The main COX-1 mediated product of platelets which causes platelet aggregation, vascular proliferation and vasoconstriction.
Thromboxanes produced by platelets are vasoconstrictors and facilitate platelet aggregation.
Cyclooxygenase-one and cyclooxygenase-2 are isoenzymes that catalyze the conversion arachidonic acid to prostaglandin H2, the initial step in prostanoid synthesis that leads to the formation of thromboxane A2, PGI2, anf PGE2.
Under physiological conditions platelet thromboxane production is driven primarily by Cox-1, and fewer than 10% of normal platelets have Cox-2.
Cyclooxygenase-2 is expressed in young platelets and the megakaryocytes.
Thromboxane A2 (TXA2) refers to a type of thromboxane that is produced by activated platelets during hemostasis and has prothrombotic properties:
It stimulates activation of new platelets as well as increases platelet aggregation.
Thromboxane A2 is activated by the thromboxane receptor, which results in platelet-shape change, activation of integrins, and platelet degranulation.
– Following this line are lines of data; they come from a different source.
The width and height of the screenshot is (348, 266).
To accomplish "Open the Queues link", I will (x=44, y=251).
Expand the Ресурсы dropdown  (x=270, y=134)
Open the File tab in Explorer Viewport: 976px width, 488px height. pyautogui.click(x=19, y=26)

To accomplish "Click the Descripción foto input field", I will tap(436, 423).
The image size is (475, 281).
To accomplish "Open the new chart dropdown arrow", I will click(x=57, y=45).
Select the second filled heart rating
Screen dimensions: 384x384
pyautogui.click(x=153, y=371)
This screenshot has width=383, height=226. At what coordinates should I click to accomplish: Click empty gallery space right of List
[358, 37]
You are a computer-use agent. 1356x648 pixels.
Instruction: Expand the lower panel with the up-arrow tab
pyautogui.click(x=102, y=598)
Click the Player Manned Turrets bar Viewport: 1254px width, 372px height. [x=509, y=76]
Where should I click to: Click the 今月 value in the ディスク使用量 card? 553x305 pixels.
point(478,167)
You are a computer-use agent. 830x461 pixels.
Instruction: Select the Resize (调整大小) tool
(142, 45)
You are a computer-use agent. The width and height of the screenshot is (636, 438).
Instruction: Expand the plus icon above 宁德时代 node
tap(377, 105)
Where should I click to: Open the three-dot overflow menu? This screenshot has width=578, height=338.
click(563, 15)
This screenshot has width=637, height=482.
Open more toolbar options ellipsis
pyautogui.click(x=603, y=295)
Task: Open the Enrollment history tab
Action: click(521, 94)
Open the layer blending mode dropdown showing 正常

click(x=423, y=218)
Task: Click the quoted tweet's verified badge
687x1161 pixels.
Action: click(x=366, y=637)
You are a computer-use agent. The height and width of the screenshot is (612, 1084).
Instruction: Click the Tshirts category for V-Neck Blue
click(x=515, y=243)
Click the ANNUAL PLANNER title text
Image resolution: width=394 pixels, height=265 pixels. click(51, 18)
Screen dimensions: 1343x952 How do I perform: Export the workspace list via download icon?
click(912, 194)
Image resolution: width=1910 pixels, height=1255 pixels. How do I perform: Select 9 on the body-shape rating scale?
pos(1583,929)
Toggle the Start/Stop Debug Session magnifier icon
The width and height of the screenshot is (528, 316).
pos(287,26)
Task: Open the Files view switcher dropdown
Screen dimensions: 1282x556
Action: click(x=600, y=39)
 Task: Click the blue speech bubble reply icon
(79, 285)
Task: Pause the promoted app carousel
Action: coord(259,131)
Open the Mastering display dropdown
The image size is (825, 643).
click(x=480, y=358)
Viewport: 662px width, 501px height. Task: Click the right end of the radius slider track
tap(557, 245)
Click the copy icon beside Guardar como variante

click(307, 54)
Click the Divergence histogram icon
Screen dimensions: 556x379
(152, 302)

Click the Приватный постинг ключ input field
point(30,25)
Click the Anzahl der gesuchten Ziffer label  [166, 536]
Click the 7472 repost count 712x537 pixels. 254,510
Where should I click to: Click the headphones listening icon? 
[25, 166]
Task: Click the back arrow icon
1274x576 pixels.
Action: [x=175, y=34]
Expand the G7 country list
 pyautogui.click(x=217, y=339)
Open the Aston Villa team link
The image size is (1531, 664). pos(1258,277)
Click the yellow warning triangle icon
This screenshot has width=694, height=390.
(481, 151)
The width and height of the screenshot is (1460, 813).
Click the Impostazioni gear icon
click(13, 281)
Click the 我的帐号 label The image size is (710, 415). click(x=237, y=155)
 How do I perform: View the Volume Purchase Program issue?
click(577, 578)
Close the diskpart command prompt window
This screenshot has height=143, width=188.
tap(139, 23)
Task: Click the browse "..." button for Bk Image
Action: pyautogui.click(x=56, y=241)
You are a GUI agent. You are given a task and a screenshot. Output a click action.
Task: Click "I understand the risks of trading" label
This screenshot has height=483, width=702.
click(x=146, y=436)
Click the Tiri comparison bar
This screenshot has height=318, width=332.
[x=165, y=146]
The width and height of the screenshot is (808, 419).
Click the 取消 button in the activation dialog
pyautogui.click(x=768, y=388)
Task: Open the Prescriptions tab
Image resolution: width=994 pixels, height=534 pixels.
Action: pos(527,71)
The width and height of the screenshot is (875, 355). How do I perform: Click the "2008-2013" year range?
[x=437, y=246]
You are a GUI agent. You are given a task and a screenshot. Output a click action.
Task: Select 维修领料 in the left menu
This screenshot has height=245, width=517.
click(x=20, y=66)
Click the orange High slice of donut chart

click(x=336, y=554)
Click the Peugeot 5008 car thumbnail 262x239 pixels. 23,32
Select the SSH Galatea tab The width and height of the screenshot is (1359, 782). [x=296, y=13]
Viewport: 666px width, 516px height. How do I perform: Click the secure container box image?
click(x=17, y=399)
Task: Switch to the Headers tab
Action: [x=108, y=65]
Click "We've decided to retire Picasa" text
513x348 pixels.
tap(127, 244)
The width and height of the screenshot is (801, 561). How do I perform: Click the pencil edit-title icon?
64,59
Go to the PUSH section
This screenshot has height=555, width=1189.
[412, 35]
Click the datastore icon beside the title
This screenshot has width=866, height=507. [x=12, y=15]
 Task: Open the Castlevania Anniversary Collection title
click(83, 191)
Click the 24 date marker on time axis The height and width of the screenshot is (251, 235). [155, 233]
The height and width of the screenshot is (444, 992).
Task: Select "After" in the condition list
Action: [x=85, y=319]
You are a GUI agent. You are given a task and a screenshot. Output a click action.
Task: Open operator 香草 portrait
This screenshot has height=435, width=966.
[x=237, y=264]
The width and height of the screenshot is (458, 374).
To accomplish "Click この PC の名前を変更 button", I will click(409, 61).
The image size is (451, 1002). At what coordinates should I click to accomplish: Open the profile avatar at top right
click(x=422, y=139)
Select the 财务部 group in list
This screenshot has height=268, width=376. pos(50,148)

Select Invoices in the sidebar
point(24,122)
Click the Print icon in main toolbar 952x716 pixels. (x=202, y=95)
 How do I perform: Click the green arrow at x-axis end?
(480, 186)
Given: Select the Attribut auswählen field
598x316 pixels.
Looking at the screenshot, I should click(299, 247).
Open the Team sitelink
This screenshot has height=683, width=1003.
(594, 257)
Circulating fibrinogen binds these receptors on adjacent platelets, further strengthening the clot.
It is a known vasoconstrictor.
Thromboxane A2 is important during tissue injury and inflammation.
It is also regarded as responsible for Prinzmetal’s angina.
TXA2 is generated from prostaglandin H2 by thromboxane-A synthase.
Aspirin irreversibly inhibits platelet cyclooxygenase 1 preventing the formation of prostaglandin H2, and therefore thromboxane A2.
TXA2 is unstable in aqueous solution, since it is hydrolyzed within about 30 seconds to the biologically inactive thromboxane B2.
TXA2 has a very short half-life and primarily functions as an autocrine or paracrine mediator in the nearby tissues surrounding its site of production.